News Corp BSkyB bid bolstered as Cable combusts

Yesterday was an excellent day for News Corp: a thumbs-up from the EU, and the political hara-kiri of Cable, the man best placed to block the deal.

by James Taylor
Last Updated: 19 Aug 2013
Yesterday started badly and got worse for Business Secretary Vince Cable; if his secretly-taped comments about his ability to bring down the Coalition weren't bad enough, it emerged later that he also told the undercover reporters that he'd 'declared war' on Rupert Murdoch over NewsCorp's attempted takeover of BSkyB - a deal that theoretically required his approval. Not any more, though: an angry Downing Street promptly transferred that responsibility to (Tory) Culture Secretary Jeremy Hunt instead. A humiliation for St Vince - but great for News Corp, which also got a further boost when EU regulators said they were happy for the deal to go ahead without any modifications...

Cable's original comments about the Coalition were daft enough, but it turns out that the Telegraph (interestingly) didn't even publish one of the most inflammatory bits - which was leaked to the BBC's Robert Peston yesterday afternoon. The Business Sec said he had 'blocked [News Corp's BSkyB bid] using the powers that I have got' (not strictly true, as far as we can tell), adding: 'I have declared war on Mr Murdoch and I think we are going to win.' We wonder if Rupert noticed?

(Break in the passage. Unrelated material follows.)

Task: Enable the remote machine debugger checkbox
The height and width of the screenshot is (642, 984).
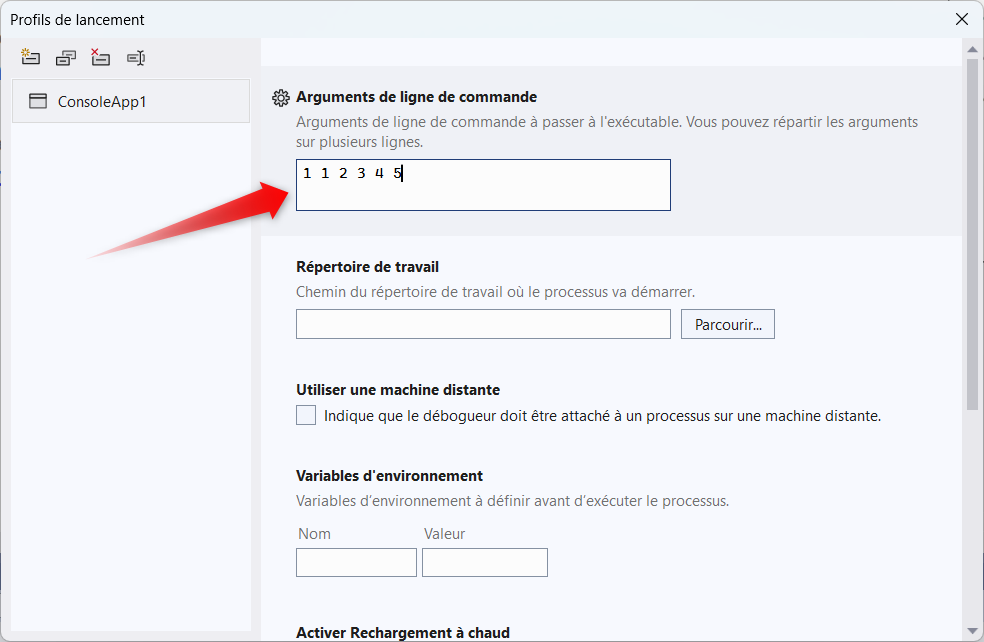Action: (x=306, y=416)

It's an extraordinarily naive thing to say, particularly to two complete strangers (distasteful and unscrupulous as this kind of hidden mic trick is). The scrutiny of the BSkyB bid is a quasi-judicial process; and by dint of his office, Cable is supposed to be objectively and impartially assessing its merits. Since that clearly wasn't the case, Downing Street had no choice but to remove him from the process immediately - and transfer that entire section of his department (including 50 civil servants) across to Hunt. That solves the immediate problem; but what of other companies who bring deals before Cable for approval? How can they be confident they’ll get a fair and impartial hearing?

As for the BSkyB deal, the Lombard column in today's FT argues that removing Cable from the process at this stage actually makes little difference; the theory being that he's already referred the issue to the regulator, and once this process is underway, politicians have limited ability to influence the outcome. Equally, as far as News Corp is concerned, the financial logic of the deal is unchanged; while for opponents, the 'threat to media plurality' argument remains as compelling as ever.

However, whereas Cable wanted to pick a fight with Murdoch, Hunt has previously expressed his admiration for Sky; nor does he have to worry about appeasing all those Lib Dems who are against the deal. So it's hard to believe the mood towards the deal won't change within Whitehall - and it wouldn't be a complete surprise if this coloured the thinking of the regulators a little. And with the EU happily waving the deal through yesterday, NewsCorp reckons there’s even less justification for their UK counterparts to intervene.

Perhaps the right answer is to keep the politicians out of this approval process altogether. But until that day comes, we need to maintain an impression of impartiality, if nothing else. Or the process loses all credibility. Much like Cable, you might argue.